僕は大学受験のための勉強をした十数年前の自分を尊敬していた。
てか日本の高校生マジですごい。
『講義』ではそういう転生人ならではの反則的なリードがあった。
一方、『実習』もまた、僕には有利なポイントが多くあった。
まず第一に精霊言語を難なく操る『対訳』の力。僕は1度でも他人の詠唱を聞けば、すぐさまその意味を理解し、コピーすることができる。火属性の1属性使いで通しているけれど、その気になればほぼすべての魔法を僕は使いこなせる。
加えて、従騎士1年生では誰も行ったことのない招集の戦場に、僕は合計で5回も参戦していた。模擬戦で怯むこともない。

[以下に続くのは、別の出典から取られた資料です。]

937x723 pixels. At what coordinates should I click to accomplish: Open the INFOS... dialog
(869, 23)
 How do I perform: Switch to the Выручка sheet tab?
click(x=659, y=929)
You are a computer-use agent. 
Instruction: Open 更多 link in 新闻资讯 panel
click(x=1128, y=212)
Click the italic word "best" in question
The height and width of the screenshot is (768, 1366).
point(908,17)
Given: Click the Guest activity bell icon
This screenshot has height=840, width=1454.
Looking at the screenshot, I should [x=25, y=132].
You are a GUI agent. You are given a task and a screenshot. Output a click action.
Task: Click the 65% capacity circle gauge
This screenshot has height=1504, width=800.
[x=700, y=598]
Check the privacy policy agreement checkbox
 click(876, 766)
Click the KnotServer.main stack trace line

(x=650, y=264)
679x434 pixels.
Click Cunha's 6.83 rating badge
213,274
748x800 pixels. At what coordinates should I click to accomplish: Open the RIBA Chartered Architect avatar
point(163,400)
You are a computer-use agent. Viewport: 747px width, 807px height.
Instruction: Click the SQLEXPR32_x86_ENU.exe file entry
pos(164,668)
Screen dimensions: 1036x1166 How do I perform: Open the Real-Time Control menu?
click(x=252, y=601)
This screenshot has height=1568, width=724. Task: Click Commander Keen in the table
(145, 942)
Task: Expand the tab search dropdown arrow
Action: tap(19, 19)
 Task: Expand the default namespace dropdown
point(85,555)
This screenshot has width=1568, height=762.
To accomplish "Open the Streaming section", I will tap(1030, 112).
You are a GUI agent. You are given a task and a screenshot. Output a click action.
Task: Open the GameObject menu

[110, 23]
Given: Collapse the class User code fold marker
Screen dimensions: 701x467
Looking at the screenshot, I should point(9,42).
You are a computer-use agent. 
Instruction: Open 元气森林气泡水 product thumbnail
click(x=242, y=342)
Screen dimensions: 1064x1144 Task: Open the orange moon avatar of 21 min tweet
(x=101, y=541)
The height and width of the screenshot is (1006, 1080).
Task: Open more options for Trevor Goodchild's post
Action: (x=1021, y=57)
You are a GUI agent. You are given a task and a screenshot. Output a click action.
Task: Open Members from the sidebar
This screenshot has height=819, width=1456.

もう1つは、ゲルフに命じられていた大量のお手伝いの成果だ。幼いころから狩猟団員として野山を駆けまわっていた僕の身体能力は、都でのほほんと育ってきた従騎士たちと比べると圧倒的の一言。体力、器用さ、敏捷性、どの点でも、僕はぶっちぎりの1位だった。
驚くべきことに、プロパとリュクスがそれに食らいついてきた。
平均をとると僕が1番できるけれど、プロパは宣言通り軍略の座学、リュクスはもともと好きだった剣術にさらに磨きをかけていった。
2人と競い合いながら繰り返される『講義』と『実習』は秋を急がせ、冬を進め、春になっても遠慮なく続いて――――
そんなふうに、従騎士の1年目はあっという間に過ぎた。